■ Exercise brief: Would you repeat the entries beneath, with nothing changed?

======== Provided data ========

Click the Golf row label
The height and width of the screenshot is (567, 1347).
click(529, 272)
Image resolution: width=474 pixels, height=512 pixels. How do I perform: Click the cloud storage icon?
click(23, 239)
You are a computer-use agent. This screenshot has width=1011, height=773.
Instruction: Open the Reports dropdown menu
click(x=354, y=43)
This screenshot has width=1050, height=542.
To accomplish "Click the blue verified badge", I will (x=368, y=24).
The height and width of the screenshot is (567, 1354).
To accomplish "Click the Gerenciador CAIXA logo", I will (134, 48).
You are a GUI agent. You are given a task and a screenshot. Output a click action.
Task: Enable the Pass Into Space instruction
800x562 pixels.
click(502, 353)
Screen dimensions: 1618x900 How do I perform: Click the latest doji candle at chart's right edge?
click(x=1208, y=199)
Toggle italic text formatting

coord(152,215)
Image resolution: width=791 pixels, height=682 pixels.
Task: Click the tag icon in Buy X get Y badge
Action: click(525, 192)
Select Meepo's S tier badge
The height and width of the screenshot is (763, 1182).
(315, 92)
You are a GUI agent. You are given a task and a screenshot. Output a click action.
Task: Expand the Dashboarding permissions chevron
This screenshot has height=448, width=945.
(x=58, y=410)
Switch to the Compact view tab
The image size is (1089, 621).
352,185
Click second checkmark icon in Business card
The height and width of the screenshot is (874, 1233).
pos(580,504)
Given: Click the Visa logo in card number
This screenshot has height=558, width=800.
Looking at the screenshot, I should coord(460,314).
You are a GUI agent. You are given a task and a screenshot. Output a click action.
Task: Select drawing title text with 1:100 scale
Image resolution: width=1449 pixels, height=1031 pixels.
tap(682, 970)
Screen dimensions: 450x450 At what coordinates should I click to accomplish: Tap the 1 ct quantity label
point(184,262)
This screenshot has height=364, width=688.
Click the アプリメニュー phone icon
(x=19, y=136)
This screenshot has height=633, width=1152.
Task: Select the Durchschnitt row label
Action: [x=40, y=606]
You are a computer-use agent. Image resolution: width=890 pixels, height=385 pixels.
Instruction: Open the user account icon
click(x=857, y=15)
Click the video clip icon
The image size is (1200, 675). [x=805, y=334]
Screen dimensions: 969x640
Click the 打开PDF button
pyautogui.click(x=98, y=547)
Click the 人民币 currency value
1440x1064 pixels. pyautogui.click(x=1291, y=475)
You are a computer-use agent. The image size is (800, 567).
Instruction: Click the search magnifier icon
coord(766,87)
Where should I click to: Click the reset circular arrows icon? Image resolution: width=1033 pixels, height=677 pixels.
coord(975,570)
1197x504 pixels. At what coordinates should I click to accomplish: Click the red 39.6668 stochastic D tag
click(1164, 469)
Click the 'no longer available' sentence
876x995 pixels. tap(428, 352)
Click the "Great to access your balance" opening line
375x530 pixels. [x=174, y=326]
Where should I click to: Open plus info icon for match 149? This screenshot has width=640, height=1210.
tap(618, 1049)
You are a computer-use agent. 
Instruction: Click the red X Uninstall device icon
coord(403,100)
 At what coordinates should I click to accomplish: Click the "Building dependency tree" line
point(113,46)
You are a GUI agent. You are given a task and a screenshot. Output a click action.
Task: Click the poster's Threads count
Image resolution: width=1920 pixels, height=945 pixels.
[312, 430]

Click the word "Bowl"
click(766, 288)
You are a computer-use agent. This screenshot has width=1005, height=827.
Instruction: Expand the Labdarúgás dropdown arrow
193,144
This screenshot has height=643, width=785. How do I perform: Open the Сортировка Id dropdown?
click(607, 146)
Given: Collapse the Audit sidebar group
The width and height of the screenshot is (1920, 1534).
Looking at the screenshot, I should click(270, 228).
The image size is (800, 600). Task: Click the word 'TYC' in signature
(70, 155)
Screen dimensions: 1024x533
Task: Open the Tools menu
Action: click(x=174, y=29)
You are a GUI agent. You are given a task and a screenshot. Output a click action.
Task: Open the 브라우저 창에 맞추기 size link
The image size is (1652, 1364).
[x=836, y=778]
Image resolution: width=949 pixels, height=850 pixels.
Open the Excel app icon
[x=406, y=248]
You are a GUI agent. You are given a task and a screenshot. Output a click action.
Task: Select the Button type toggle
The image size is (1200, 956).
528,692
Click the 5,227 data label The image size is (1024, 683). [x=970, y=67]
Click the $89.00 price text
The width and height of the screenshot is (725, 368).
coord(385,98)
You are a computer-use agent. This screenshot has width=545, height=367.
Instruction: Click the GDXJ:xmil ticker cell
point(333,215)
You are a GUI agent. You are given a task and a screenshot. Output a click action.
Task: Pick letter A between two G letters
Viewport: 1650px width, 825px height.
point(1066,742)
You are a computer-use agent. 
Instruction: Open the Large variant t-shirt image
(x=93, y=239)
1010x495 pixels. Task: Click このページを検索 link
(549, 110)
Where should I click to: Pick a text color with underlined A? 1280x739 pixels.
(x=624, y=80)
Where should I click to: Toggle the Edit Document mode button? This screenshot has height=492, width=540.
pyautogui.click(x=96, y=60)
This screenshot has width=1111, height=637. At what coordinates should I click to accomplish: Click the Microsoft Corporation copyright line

========

■ Written solution:
Click the Golf row label
The height and width of the screenshot is (567, 1347).
click(529, 272)
Image resolution: width=474 pixels, height=512 pixels. How do I perform: Click the cloud storage icon?
click(23, 239)
You are a computer-use agent. This screenshot has width=1011, height=773.
Instruction: Open the Reports dropdown menu
click(x=354, y=43)
This screenshot has width=1050, height=542.
To accomplish "Click the blue verified badge", I will (x=368, y=24).
The height and width of the screenshot is (567, 1354).
To accomplish "Click the Gerenciador CAIXA logo", I will (134, 48).
You are a GUI agent. You are given a task and a screenshot. Output a click action.
Task: Enable the Pass Into Space instruction
800x562 pixels.
click(502, 353)
Screen dimensions: 1618x900 How do I perform: Click the latest doji candle at chart's right edge?
click(x=1208, y=199)
Toggle italic text formatting

coord(152,215)
Image resolution: width=791 pixels, height=682 pixels.
Task: Click the tag icon in Buy X get Y badge
Action: click(525, 192)
Select Meepo's S tier badge
The height and width of the screenshot is (763, 1182).
(315, 92)
You are a GUI agent. You are given a task and a screenshot. Output a click action.
Task: Expand the Dashboarding permissions chevron
This screenshot has height=448, width=945.
(x=58, y=410)
Switch to the Compact view tab
The image size is (1089, 621).
352,185
Click second checkmark icon in Business card
The height and width of the screenshot is (874, 1233).
pos(580,504)
Given: Click the Visa logo in card number
This screenshot has height=558, width=800.
Looking at the screenshot, I should coord(460,314).
You are a GUI agent. You are given a task and a screenshot. Output a click action.
Task: Select drawing title text with 1:100 scale
Image resolution: width=1449 pixels, height=1031 pixels.
tap(682, 970)
Screen dimensions: 450x450 At what coordinates should I click to accomplish: Tap the 1 ct quantity label
point(184,262)
This screenshot has height=364, width=688.
Click the アプリメニュー phone icon
(x=19, y=136)
This screenshot has height=633, width=1152.
Task: Select the Durchschnitt row label
Action: [x=40, y=606]
You are a computer-use agent. Image resolution: width=890 pixels, height=385 pixels.
Instruction: Open the user account icon
click(x=857, y=15)
Click the video clip icon
The image size is (1200, 675). [x=805, y=334]
Screen dimensions: 969x640
Click the 打开PDF button
pyautogui.click(x=98, y=547)
Click the 人民币 currency value
1440x1064 pixels. pyautogui.click(x=1291, y=475)
You are a computer-use agent. The image size is (800, 567).
Instruction: Click the search magnifier icon
coord(766,87)
Where should I click to: Click the reset circular arrows icon? Image resolution: width=1033 pixels, height=677 pixels.
coord(975,570)
1197x504 pixels. At what coordinates should I click to accomplish: Click the red 39.6668 stochastic D tag
click(1164, 469)
Click the 'no longer available' sentence
876x995 pixels. tap(428, 352)
Click the "Great to access your balance" opening line
375x530 pixels. [x=174, y=326]
Where should I click to: Open plus info icon for match 149? This screenshot has width=640, height=1210.
tap(618, 1049)
You are a computer-use agent. 
Instruction: Click the red X Uninstall device icon
coord(403,100)
 At what coordinates should I click to accomplish: Click the "Building dependency tree" line
point(113,46)
You are a GUI agent. You are given a task and a screenshot. Output a click action.
Task: Click the poster's Threads count
Image resolution: width=1920 pixels, height=945 pixels.
[312, 430]

Click the word "Bowl"
click(766, 288)
You are a computer-use agent. This screenshot has width=1005, height=827.
Instruction: Expand the Labdarúgás dropdown arrow
193,144
This screenshot has height=643, width=785. How do I perform: Open the Сортировка Id dropdown?
click(607, 146)
Given: Collapse the Audit sidebar group
The width and height of the screenshot is (1920, 1534).
Looking at the screenshot, I should click(270, 228).
The image size is (800, 600). Task: Click the word 'TYC' in signature
(70, 155)
Screen dimensions: 1024x533
Task: Open the Tools menu
Action: click(x=174, y=29)
You are a GUI agent. You are given a task and a screenshot. Output a click action.
Task: Open the 브라우저 창에 맞추기 size link
The image size is (1652, 1364).
[x=836, y=778]
Image resolution: width=949 pixels, height=850 pixels.
Open the Excel app icon
[x=406, y=248]
You are a GUI agent. You are given a task and a screenshot. Output a click action.
Task: Select the Button type toggle
The image size is (1200, 956).
528,692
Click the 5,227 data label The image size is (1024, 683). [x=970, y=67]
Click the $89.00 price text
The width and height of the screenshot is (725, 368).
coord(385,98)
You are a computer-use agent. This screenshot has width=545, height=367.
Instruction: Click the GDXJ:xmil ticker cell
point(333,215)
You are a GUI agent. You are given a task and a screenshot. Output a click action.
Task: Pick letter A between two G letters
Viewport: 1650px width, 825px height.
point(1066,742)
You are a computer-use agent. 
Instruction: Open the Large variant t-shirt image
(x=93, y=239)
1010x495 pixels. Task: Click このページを検索 link
(549, 110)
Where should I click to: Pick a text color with underlined A? 1280x739 pixels.
(x=624, y=80)
Where should I click to: Toggle the Edit Document mode button? This screenshot has height=492, width=540.
pyautogui.click(x=96, y=60)
This screenshot has width=1111, height=637. At what coordinates should I click to accomplish: Click the Microsoft Corporation copyright line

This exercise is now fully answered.